WHAT NEEDS TO BE DONE: Transcribe the full listing below, word for word, without pictures.

SOURCE INFORMATION:
=======
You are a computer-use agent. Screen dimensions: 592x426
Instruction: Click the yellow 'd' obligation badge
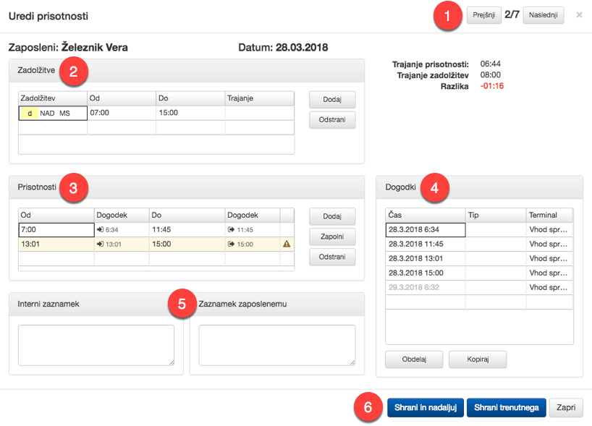(30, 113)
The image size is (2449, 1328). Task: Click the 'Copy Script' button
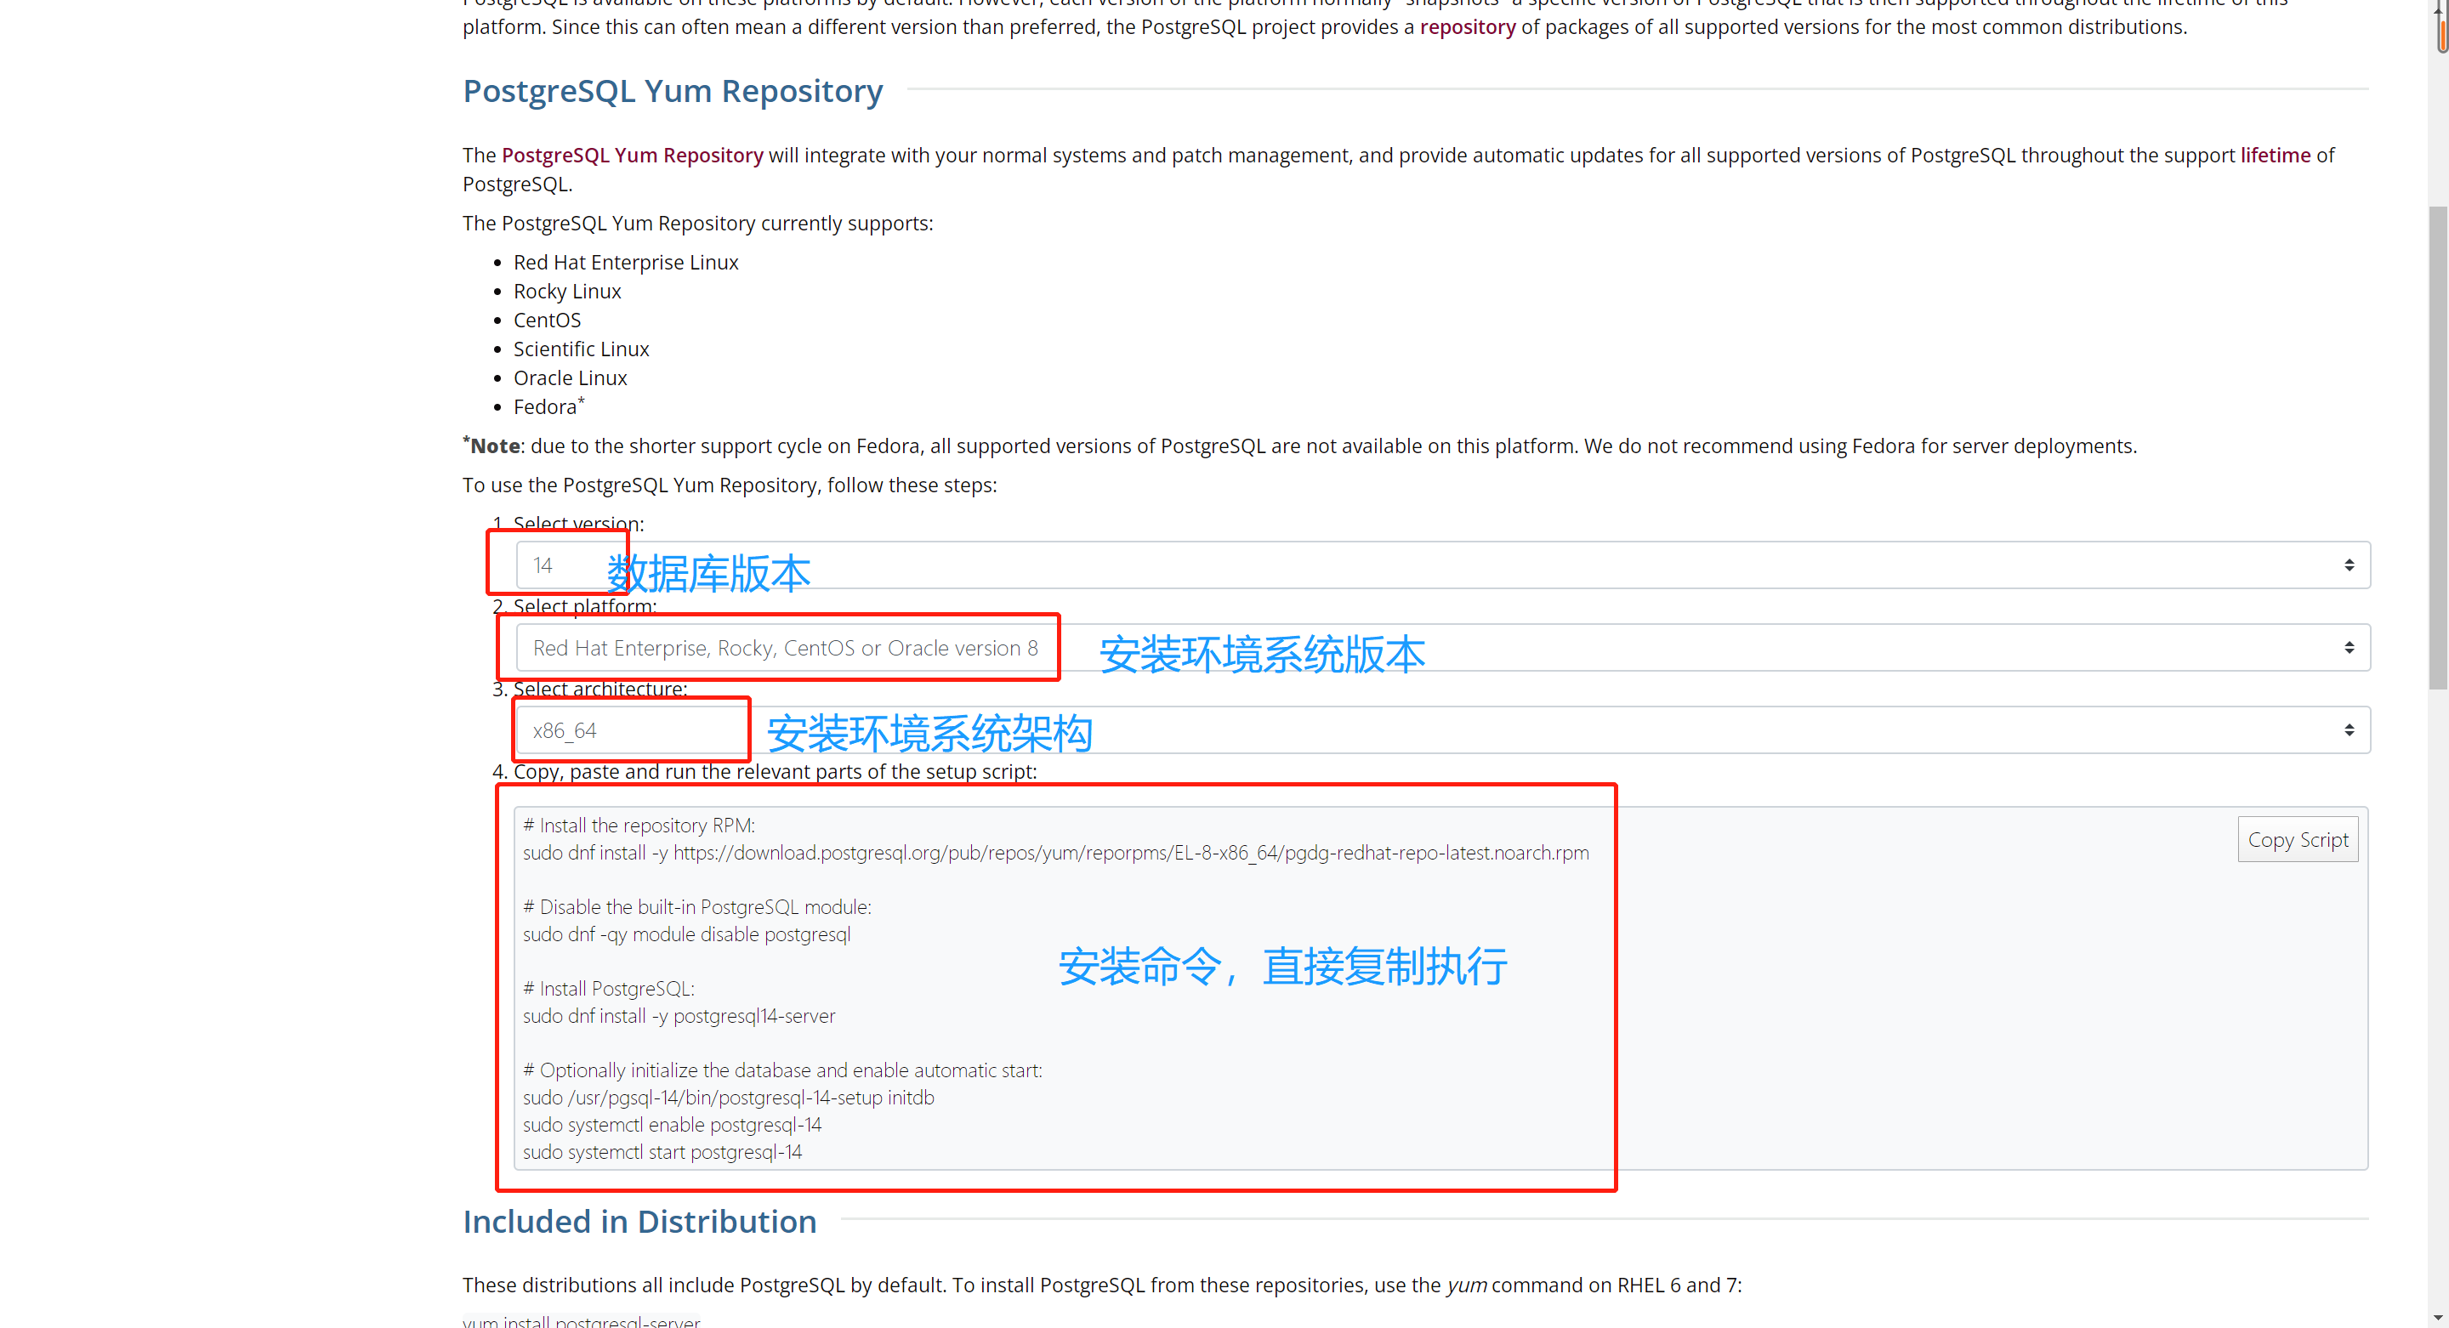(2297, 839)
=======
SOLUTION TO THIS EXERCISE:
You are a computer-use agent. Screen dimensions: 592x426
Instruction: Click the yellow 'd' obligation badge
(30, 113)
The image size is (2449, 1328). Task: Click the 'Copy Script' button
(2297, 839)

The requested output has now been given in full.